- _Text passage_:

RDFLib / pySHACL

A Python validator for SHACL
Apache License 2.0
246 stars 63 forks source link

sh:or inside sh:not #74

Closed jbkoh closed 3 years ago

jbkoh commented 3 years ago

Hi there, I'm trying to implement validation like owl:disjointWith in SHACL. To do that, I'm applying sh:not with sh:or as in the below example.

shape graph

@prefix ex: <https://example.com#> .
@prefix sh: <http://www.w3.org/ns/shacl#> .
@prefix owl: <http://www.w3.org/2002/07/owl#> .
@prefix rdf: <http://www.w3.org/1999/02/22-rdf-syntax-ns#> .

ex:AAA a owl:Class.
ex:BBB a owl:Class.
ex:CCC a owl:Class.

- _Task brief_:
Reproduce the pySHACL issue thread above word for word, from its first line to its last.

- _Supplied information_:
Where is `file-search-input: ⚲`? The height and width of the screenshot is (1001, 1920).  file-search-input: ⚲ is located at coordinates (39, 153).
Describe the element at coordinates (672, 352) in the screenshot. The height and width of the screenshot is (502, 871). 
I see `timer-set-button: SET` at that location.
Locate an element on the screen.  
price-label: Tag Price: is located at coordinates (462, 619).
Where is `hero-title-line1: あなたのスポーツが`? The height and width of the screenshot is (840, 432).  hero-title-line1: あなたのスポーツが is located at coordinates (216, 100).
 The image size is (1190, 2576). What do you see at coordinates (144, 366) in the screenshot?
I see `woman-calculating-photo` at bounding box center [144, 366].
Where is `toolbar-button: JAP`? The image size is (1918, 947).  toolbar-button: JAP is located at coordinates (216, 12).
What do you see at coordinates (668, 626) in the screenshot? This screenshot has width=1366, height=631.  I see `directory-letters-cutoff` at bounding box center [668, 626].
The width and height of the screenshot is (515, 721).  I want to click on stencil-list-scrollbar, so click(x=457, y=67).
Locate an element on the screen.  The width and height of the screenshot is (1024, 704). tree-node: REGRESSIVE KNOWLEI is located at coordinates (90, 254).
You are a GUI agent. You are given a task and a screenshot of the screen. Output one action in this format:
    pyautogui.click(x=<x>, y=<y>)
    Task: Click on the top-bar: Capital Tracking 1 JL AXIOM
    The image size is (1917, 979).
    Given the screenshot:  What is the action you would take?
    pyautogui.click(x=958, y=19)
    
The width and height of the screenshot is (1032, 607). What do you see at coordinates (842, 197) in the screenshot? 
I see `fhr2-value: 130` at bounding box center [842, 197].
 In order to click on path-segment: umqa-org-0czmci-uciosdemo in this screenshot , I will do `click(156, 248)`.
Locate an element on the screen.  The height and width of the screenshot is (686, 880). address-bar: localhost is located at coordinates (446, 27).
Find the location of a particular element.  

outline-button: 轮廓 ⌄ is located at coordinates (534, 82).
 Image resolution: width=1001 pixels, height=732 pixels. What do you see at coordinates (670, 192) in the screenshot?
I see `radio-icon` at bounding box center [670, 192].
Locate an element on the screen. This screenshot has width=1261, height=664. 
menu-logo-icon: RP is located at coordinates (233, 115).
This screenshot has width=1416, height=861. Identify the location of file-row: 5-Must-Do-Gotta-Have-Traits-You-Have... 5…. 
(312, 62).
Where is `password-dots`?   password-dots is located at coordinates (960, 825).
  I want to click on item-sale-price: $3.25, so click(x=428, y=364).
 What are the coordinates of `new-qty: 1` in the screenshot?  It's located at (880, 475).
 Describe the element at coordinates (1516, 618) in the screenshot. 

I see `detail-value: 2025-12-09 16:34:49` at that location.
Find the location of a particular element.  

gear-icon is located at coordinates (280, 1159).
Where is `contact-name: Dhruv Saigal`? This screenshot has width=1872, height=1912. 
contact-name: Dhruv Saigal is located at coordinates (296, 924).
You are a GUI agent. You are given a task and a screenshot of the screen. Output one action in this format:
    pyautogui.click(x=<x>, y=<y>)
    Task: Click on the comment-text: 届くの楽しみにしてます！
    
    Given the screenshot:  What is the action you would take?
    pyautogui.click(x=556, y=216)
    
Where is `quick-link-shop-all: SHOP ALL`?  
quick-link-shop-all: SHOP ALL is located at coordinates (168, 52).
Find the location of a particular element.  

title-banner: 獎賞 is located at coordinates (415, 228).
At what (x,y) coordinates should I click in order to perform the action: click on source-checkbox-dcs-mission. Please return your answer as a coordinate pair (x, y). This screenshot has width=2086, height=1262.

- _The answer_:
RDFLib / pySHACL

A Python validator for SHACL
Apache License 2.0
246 stars 63 forks source link

sh:or inside sh:not #74

Closed jbkoh closed 3 years ago

jbkoh commented 3 years ago

Hi there, I'm trying to implement validation like owl:disjointWith in SHACL. To do that, I'm applying sh:not with sh:or as in the below example.

shape graph

@prefix ex: <https://example.com#> .
@prefix sh: <http://www.w3.org/ns/shacl#> .
@prefix owl: <http://www.w3.org/2002/07/owl#> .
@prefix rdf: <http://www.w3.org/1999/02/22-rdf-syntax-ns#> .

ex:AAA a owl:Class.
ex:BBB a owl:Class.
ex:CCC a owl:Class.